HOW TO REDEEM SHARES
        GENERAL
                You may request redemption of your shares at any time.
    Redemption requests should be transmitted to the Transfer Agent as
    described below. When a request is received in proper form, the Fund will
    redeem the shares at the next determined net asset value as described
    below. If you hold Fund shares of more than one Class, any request for
    redemption must specify the Class of shares being redeemed. If you fail
    to specify the Class of shares to be redeemed or if you own fewer shares
    of the Class than specified to be redeemed, the redemption request may be
    delayed until the Transfer Agent receives further instructions from you
    or your Service Agent.
                The Fund imposes no charges (other than any applicable CDSC)
    when shares are redeemed. Service Agents may charge their clients a
    nominal fee for effecting redemptions of Fund shares. Any certificates
    representing Fund shares being redeemed must be submitted with the
    redemption request. The value of the shares redeemed may be more or less
    than their original cost, depending upon the Fund's then-current net
    asset value.
                The Fund ordinarily will make payment for all shares redeemed
    within seven days after receipt by the Transfer Agent of a redemption
    request in proper form, except as provided by the rules of the Securities
    and Exchange Commission. HOWEVER, IF YOU HAVE PURCHASED FUND SHARES BY
    CHECK, BY THE TELETRANSFER PRIVILEGE OR THROUGH DREYFUS-AUTOMATIC ASSET
    BUILDER AND SUBSEQUENTLY SUBMIT A WRITTEN REQUEST TO THE TRANSFER AGENT,
    THE REDEMPTION PROCEEDS WILL BE TRANSMITTED TO YOU PROMPTLY UPON BANK
    CLEARANCE OF YOUR PURCHASE CHECK, TELETRANSFER PURCHASE OR
    DREYFUS-AUTOMATIC ASSET BUILDER ORDER, WHICH MAY TAKE UP TO EIGHT BUSINESS
    DAYS OR MORE. IN ADDITION, THE FUND WILL NOT HONOR REDEMPTION CHECKS UNDER
    THE CHECK REDEMPTION PRIVILEGE, AND WILL REJECT REQUESTS TO REDEEM SHARES
    PURSUANT TO THE TELETRANSFER PRIVILEGE, FOR A PERIOD OF EIGHT BUSINESS
    DAYS AFTER RECEIPT BY THE TRANSFER AGENT OF THE PURCHASE CHECK, THE
    TELETRANSFER PURCHASE OR THE DREYFUS-AUTOMATIC ASSET BUILDER ORDER AGAINST
    WHICH SUCH REDEMPTION IS REQUESTED. THESE PROCEDURES WILL NOT APPLY IF
    YOUR SHARES WERE PURCHASED BY WIRE PAYMENT, OR IF YOU OTHERWISE HAVE A
    SUFFICIENT COLLECTED BALANCE IN YOUR ACCOUNT TO COVER THE REDEMPTION
    REQUEST. PRIOR TO THE TIME ANY REDEMPTION IS EFFECTIVE, DIVIDENDS ON SUCH
    SHARES WILL ACCRUE AND BE PAYABLE, AND YOU WILL BE ENTITLED TO EXERCISE
    ALL OTHER RIGHTS OF BENEFICIAL OWNERSHIP. Fund shares will not be redeemed
    until the Transfer Agent has received your Account Application.
         Page 19
                The Fund reserves the right to redeem your account at its
    option upon not less than 30 days' written notice if your account's net
    asset value is $500 or less and remains so during the notice period.
        CONTINGENT DEFERRED SALES CHARGE
        CLASS B SHARES -- A CDSC payable to the Distributor is imposed on any
    redemption of Class B shares which reduces the current net asset value of
    your Class B shares to an amount which is lower than the dollar amount of
    all payments by you for the purchase of Class B shares of the Fund held
    by you at the time of redemption.
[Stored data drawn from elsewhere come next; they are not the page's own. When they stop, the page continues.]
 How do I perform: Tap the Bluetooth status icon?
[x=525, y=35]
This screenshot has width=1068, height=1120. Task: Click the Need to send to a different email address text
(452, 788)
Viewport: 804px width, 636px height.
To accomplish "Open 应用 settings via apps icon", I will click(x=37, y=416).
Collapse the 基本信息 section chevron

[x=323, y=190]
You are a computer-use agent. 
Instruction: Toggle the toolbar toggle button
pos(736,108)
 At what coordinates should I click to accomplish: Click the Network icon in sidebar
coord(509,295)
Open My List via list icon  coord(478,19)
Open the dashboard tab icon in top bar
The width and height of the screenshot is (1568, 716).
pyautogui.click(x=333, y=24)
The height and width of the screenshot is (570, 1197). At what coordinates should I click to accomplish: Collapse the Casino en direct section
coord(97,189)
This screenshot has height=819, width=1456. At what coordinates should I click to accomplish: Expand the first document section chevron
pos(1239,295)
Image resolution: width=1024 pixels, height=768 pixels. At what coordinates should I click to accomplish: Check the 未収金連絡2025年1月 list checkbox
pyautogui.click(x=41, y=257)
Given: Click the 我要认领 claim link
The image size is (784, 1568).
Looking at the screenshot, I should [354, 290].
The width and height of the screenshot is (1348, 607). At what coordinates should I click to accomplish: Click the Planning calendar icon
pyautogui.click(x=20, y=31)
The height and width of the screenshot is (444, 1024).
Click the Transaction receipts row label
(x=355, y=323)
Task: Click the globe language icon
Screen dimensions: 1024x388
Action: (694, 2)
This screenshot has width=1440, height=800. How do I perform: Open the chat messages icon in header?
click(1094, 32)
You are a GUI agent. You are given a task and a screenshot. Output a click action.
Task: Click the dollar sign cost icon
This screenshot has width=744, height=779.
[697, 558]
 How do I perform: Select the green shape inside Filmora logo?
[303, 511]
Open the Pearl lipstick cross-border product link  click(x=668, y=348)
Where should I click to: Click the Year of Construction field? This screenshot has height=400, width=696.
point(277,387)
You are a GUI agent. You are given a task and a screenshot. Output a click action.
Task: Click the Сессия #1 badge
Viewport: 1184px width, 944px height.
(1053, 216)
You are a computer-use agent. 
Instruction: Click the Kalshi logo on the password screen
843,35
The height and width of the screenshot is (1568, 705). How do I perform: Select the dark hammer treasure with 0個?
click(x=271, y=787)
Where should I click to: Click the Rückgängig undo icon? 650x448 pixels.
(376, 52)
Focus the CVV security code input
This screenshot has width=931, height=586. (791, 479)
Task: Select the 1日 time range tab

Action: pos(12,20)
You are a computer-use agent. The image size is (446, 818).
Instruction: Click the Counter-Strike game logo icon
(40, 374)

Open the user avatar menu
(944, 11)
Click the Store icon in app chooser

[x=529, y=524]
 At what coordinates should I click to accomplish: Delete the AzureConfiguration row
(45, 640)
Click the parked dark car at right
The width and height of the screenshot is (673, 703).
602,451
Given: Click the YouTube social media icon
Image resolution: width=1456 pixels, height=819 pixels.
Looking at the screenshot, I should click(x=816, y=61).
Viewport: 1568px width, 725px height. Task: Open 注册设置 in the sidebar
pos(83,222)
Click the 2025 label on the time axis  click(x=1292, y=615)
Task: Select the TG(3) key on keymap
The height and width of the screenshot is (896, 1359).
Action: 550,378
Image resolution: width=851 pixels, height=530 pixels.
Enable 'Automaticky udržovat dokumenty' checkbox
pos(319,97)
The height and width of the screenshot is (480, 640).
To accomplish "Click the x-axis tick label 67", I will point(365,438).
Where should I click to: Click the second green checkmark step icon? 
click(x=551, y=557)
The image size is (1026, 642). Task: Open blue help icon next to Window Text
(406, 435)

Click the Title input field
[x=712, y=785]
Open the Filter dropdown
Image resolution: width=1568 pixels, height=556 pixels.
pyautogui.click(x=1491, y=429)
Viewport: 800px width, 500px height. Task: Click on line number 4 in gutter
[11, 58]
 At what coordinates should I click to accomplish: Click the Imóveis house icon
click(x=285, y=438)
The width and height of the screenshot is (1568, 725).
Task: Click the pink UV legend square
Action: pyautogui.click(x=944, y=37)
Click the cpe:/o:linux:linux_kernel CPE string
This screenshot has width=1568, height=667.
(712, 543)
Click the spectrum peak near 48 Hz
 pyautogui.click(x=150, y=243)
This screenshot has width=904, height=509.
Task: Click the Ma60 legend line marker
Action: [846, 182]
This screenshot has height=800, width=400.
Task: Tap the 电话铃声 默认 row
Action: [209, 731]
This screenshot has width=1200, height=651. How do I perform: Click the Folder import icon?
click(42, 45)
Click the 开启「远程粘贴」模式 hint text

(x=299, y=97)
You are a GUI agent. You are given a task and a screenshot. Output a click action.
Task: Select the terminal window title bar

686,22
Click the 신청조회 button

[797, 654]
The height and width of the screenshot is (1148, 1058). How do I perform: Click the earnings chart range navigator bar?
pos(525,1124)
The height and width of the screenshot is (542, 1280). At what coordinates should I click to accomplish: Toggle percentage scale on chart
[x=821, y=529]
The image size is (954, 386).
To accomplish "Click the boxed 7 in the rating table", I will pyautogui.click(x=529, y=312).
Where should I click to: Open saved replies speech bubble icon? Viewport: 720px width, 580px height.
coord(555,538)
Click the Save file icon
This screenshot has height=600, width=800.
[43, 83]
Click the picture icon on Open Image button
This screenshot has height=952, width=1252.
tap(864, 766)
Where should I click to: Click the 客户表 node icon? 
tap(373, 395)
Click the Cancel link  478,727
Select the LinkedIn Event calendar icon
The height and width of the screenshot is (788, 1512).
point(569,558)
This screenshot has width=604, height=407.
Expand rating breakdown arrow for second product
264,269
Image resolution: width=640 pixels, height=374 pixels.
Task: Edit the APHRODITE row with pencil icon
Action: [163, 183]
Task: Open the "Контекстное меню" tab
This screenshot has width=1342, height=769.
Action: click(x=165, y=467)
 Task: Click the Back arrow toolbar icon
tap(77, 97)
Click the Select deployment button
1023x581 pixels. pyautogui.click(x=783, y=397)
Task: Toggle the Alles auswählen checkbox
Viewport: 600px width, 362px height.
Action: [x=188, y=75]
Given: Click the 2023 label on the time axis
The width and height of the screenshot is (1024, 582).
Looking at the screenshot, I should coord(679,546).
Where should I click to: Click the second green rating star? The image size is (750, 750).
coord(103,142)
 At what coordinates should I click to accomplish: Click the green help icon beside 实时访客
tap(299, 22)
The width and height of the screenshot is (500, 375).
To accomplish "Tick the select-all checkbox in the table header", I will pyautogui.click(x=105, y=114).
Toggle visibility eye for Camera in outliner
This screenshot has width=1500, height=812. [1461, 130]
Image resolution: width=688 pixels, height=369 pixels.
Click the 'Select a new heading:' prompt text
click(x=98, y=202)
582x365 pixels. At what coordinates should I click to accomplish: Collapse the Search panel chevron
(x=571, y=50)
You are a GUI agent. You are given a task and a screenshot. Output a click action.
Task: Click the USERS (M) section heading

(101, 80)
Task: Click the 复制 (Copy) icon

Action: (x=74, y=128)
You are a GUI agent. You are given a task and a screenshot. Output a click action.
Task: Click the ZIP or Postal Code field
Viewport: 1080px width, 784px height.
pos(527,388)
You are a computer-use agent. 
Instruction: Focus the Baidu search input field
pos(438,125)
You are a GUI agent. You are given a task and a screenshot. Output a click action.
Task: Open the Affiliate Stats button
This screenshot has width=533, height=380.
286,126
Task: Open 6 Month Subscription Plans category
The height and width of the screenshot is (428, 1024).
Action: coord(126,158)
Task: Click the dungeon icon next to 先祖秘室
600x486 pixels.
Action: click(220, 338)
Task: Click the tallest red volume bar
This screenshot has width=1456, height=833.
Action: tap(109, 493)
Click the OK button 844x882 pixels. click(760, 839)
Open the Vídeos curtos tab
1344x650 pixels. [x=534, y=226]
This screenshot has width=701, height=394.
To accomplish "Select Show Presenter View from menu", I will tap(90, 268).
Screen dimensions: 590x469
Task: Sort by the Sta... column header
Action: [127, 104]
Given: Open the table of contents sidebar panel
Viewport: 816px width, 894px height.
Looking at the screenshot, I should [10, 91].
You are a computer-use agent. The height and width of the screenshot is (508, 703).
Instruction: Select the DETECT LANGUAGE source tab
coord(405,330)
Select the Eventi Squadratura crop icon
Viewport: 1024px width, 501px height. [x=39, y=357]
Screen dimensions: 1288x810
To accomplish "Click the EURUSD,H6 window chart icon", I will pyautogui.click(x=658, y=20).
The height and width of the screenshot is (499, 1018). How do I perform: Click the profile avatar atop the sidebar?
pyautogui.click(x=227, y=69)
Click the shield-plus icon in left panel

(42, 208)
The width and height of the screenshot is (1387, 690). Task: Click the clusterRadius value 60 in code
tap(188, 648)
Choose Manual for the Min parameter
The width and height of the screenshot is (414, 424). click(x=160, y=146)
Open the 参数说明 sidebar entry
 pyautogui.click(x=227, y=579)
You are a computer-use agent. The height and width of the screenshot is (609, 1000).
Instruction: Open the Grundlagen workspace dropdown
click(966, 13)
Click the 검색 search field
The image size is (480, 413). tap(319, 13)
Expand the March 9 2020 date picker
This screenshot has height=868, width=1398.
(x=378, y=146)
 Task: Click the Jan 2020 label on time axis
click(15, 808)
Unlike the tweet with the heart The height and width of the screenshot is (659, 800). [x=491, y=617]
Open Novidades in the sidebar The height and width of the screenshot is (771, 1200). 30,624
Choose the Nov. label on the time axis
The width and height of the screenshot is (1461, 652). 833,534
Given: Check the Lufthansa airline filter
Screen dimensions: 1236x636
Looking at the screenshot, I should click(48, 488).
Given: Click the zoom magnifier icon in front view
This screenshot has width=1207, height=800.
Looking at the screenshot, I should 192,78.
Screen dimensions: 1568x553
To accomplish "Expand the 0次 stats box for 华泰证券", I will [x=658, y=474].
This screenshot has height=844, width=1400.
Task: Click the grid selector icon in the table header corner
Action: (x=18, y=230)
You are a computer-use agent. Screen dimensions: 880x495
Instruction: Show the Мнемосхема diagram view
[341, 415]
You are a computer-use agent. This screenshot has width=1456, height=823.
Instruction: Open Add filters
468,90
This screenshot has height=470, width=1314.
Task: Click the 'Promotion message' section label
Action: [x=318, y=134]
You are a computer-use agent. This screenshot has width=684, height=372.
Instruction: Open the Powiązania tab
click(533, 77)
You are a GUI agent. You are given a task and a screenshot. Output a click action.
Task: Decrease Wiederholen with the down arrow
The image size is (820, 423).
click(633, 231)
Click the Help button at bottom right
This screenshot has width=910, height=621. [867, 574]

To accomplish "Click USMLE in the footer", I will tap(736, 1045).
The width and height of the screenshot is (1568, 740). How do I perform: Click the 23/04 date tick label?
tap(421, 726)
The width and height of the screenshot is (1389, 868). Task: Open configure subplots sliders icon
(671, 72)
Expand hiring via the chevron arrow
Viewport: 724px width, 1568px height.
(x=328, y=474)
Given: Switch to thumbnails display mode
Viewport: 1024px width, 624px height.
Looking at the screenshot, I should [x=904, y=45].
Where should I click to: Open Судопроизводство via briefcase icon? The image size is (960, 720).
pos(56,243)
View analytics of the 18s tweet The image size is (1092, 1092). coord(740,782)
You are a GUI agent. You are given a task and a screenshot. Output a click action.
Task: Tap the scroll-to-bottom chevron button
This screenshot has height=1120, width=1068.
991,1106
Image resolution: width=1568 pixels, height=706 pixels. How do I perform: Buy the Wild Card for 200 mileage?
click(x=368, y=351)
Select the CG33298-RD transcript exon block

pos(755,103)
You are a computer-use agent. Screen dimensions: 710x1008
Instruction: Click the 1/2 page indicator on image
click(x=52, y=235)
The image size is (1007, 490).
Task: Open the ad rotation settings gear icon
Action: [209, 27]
No CDSC will be imposed to the extent
    that the net asset value of the Class B shares redeemed does not exceed
    (i) the current net asset value of Class B shares acquired through
    reinvestment of dividends or capital gain distributions, plus (ii)
    increases in the net asset value of Class B shares above the dollar
    amount of all your payments for the purchase of Class B shares of the
    Fund held by you at the time of redemption.
                If the aggregate value of the Class B shares redeemed has
    declined below their original cost as a result of the Fund's performance,
    a CDSC may be applied to the then-current net asset value rather than the
    purchase price.
                In circumstances where the CDSC is imposed, the amount of the
    charge will depend on the number of years from the time you purchased the
    Class B shares until the time of redemption of such shares. Solely for
    purposes of determining the number of years from the time of any payment
    for the purchase of Class B shares, all payments during a month will be
    aggregated and deemed to have been made on the first day of the month.
    The following table sets forth the rates of the CDSC:
        YEAR SINCE                                     CDSC AS A % OF AMOUNT
        PURCHASE PAYMENT                              INVESTED OR REDEMPTION
        WAS MADE                                            PROCEEDS
        -----------------                           ------------------------
        First....................................          3.00
        Second...................................          3.00
        Third....................................          2.00
        Fourth...................................          2.00
        Fifth....................................          1.00
        Sixth....................................          0.00
                In determining whether a CDSC is applicable to a redemption,
    the calculation will be made in a manner that
    results in the lowest possible rate. It will be assumed that the
    redemption is made first of amounts representing shares acquired pursuant
    to the reinvestment of dividends and distributions; then of amounts
    representing the increase in net asset value of Class B shares above the
    total amount of payments for the purchase of Class B shares made during
    the preceding five years; then of amounts representing the cost of shares
    purchased five years prior to the redemption; and finally, of amounts
    representing the cost of shares held for the longest period of time
    within the applicable five-year period.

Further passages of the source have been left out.